Los contratos de futuros de petróleo siguen cayendo durante su cuarta semana consecutiva. ¿Qué causas están detrás de esta peligrosa disminución de los precios? Oleg Makarov, en su artículo para el medio ruso RBC, analiza el panorama energético.

¿Qué pasa con el petróleo?

La reducción del precio de los contratos de futuros del WTI y el Brent fue de un 2,53% y el 1,87%, respectivamente, para el 16 de junio.

De esta manera, los precios de oro negro marcaron —durante cuatro semanas consecutivas— la caída más prolongada registrada desde agosto de 2015.

A comienzos de la semana pasada, los contratos de futuros enviaron a los analistas una advertencia tras mostrar patrones de la llamada ‘cruz de muerte’ (‘Death Cross’, en inglés).

Este término se utiliza para denotar cuando el promedio de operaciones a corto plazo de un activo en la bolsa cae por debajo del promedio de operaciones realizadas a largo plazo.

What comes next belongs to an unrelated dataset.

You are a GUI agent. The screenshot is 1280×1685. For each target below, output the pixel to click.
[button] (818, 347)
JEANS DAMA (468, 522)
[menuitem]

De acuerdo la agencia Bloomberg, esto es lo que está pasando con el mercado petrolero.

La última vez que se produjo este fenómeno fue en la segunda mitad del 2014, cuando los precios de petróleo se desplomaron después de que en el mercado se formara un exceso de oferta.

¿A qué se debe esta caída?

Los precios de petróleo siguen cayendo a medida que EEUU aumenta la extracción de petróleo de formaciones compactas (o petróleo de esquisto).

«La producción de crudo ha aumentado a un ritmo bastante rápido, mientras que la demanda de gasolina se ha reducido con el comienzo del verano», comentó al respecto el jefe de la agencia de consultoría, localizada en Viena, JBC Energy, Michael Dei-Michei.

Otra causa que ayuda a la caída de los precios, es el aumento de la producción de crudo en Libia, llegando a niveles que no habían sido alcanzados durante los últimos cuatro años.

Además, se espera que Libia, que no tomó parte en el acuerdo de la OPEP sobre la reducción de la producción, aumente la extracción hasta los 900.000 barriles diarios para el 27 de junio. A finales de julio, el aumento alcanzará el millón de barriles diarios, según comunicó el presidente de la Corporación Nacional de Petróleo de Libia, Mustafa Sanalla.

De acuerdo con el banco de inversiones estadounidense Jefferies Group, «es improbable que los precios del petróleo se estabilicen en un futuro cercano, ya que es probable que el informe de Baker Hughes sobre el número de taladros activos (…) muestre un crecimiento». Los bajos precios de petróleo, según este grupo financiero, se deben, en parte, al aumento de los taladros de perforación en EEUU, al incremento de la producción en Nigeria y Libia y a la inobservancia de los acuerdos de la OPEP por parte de Irak y Emiratos Árabes Unidos.

¿Qué pasará con el crudo?

Muchos expertos temen que el aumento de la producción de EEUU iguale a la reducción realizada por parte de los países de la OPEP.

Se espera que EEUU, Brasil, Canadá, así como otros países que no forman parte de la organización, incrementen la extracción de crudo en 1,5 millones de barriles diarios en total hasta alcanzar los 59,7 millones de barriles diarios en 2018.

Como resultado, la oferta del petróleo en el mercado internacional superará su demanda, creando el riesgo de un nuevo desplome de los precios.